[SUPPLIED MATERIAL]
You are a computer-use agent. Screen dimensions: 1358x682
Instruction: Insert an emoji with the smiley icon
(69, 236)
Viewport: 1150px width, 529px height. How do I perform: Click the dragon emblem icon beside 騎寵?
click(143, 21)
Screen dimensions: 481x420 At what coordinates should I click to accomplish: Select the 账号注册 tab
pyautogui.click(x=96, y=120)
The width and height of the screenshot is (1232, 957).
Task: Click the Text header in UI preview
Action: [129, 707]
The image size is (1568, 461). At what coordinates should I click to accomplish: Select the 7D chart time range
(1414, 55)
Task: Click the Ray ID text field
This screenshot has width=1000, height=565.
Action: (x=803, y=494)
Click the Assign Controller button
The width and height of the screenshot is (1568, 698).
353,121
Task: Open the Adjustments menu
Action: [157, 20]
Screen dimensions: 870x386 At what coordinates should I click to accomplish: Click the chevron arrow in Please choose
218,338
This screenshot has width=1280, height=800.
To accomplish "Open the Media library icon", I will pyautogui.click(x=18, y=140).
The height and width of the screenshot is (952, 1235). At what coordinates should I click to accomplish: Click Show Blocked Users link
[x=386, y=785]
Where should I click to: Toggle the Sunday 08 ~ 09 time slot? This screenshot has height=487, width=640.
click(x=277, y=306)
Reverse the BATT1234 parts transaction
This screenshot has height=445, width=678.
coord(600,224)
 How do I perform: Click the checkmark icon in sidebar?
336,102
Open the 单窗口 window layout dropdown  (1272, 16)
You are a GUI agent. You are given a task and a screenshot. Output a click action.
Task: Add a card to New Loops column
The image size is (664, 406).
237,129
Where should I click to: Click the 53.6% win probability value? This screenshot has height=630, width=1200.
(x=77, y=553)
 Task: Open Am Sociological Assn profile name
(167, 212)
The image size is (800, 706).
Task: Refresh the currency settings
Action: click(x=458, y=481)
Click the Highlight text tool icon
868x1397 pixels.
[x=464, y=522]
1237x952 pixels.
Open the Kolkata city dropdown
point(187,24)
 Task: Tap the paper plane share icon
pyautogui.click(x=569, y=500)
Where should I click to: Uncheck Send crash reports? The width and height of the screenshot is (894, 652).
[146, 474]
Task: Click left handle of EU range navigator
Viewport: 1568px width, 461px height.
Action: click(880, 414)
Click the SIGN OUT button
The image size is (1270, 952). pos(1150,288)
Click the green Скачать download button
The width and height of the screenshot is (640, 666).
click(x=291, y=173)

[GIVEN INSTRUCTION]
Repeat the data verbatim, starting at the line that contains "How do I perform: Click the checkmark" and ending at the end of the data.

[TASK RESULT]
 How do I perform: Click the checkmark icon in sidebar?
336,102
Open the 单窗口 window layout dropdown  (1272, 16)
You are a GUI agent. You are given a task and a screenshot. Output a click action.
Task: Add a card to New Loops column
The image size is (664, 406).
237,129
Where should I click to: Click the 53.6% win probability value? This screenshot has height=630, width=1200.
(x=77, y=553)
 Task: Open Am Sociological Assn profile name
(167, 212)
The image size is (800, 706).
Task: Refresh the currency settings
Action: click(x=458, y=481)
Click the Highlight text tool icon
868x1397 pixels.
[x=464, y=522]
1237x952 pixels.
Open the Kolkata city dropdown
point(187,24)
 Task: Tap the paper plane share icon
pyautogui.click(x=569, y=500)
Where should I click to: Uncheck Send crash reports? The width and height of the screenshot is (894, 652).
[146, 474]
Task: Click left handle of EU range navigator
Viewport: 1568px width, 461px height.
Action: click(880, 414)
Click the SIGN OUT button
The image size is (1270, 952). pos(1150,288)
Click the green Скачать download button
The width and height of the screenshot is (640, 666).
click(x=291, y=173)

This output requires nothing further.